(Collected data)
---
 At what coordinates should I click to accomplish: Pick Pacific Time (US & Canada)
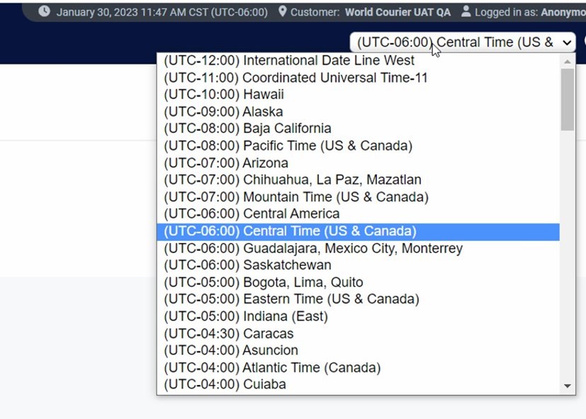[288, 146]
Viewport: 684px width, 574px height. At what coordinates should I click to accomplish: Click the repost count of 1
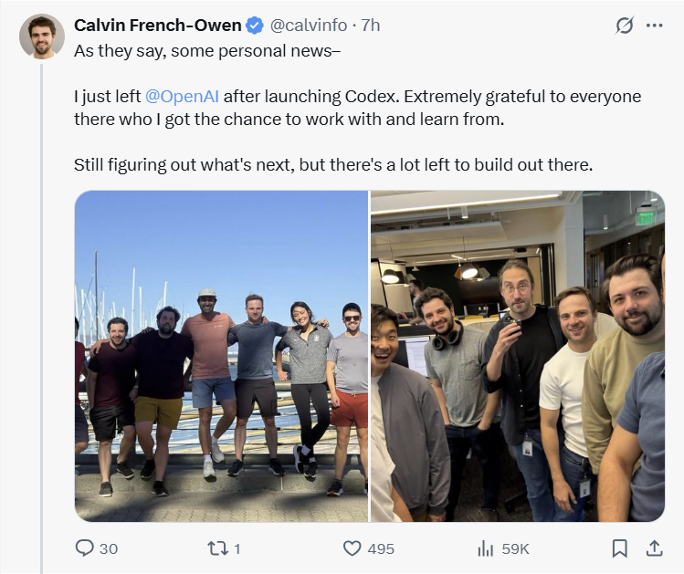pos(237,548)
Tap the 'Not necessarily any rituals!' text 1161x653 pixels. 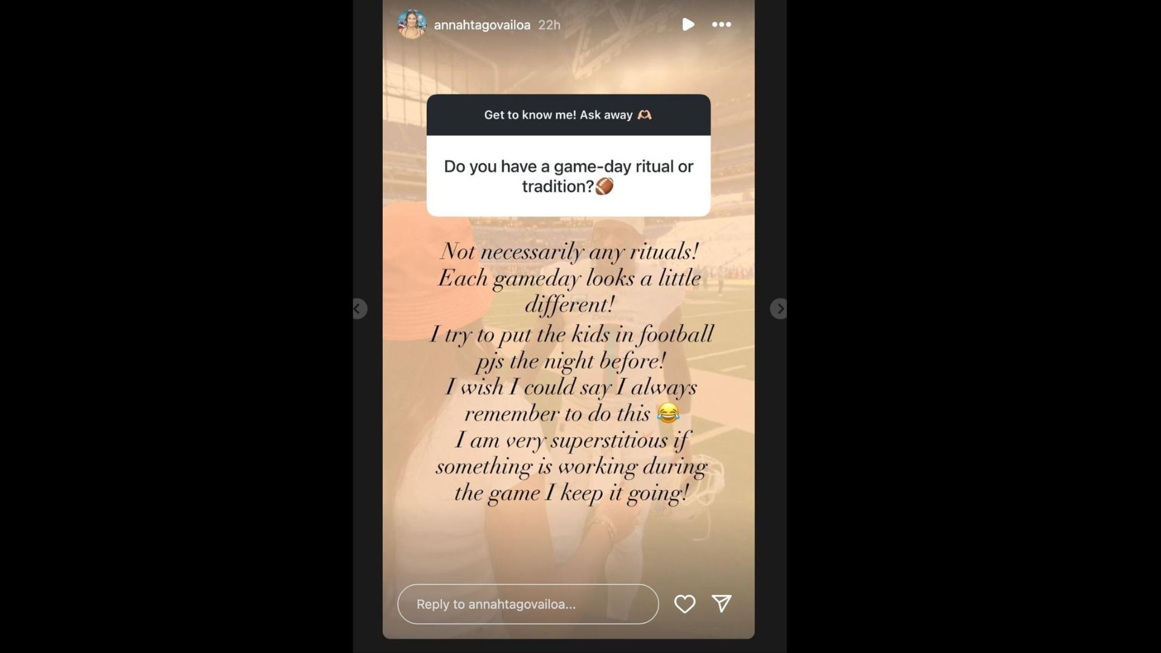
---
| PROBLEM REQUIREMENTS |
Exactly as written, return each line above and leave the pictures behind.

| EXERCISE RESPONSE |
 At what coordinates should I click to accomplish: Pick Pacific Time (US & Canada)
[288, 146]
Viewport: 684px width, 574px height. At what coordinates should I click to accomplish: Click the repost count of 1
pos(237,548)
Tap the 'Not necessarily any rituals!' text 1161x653 pixels. 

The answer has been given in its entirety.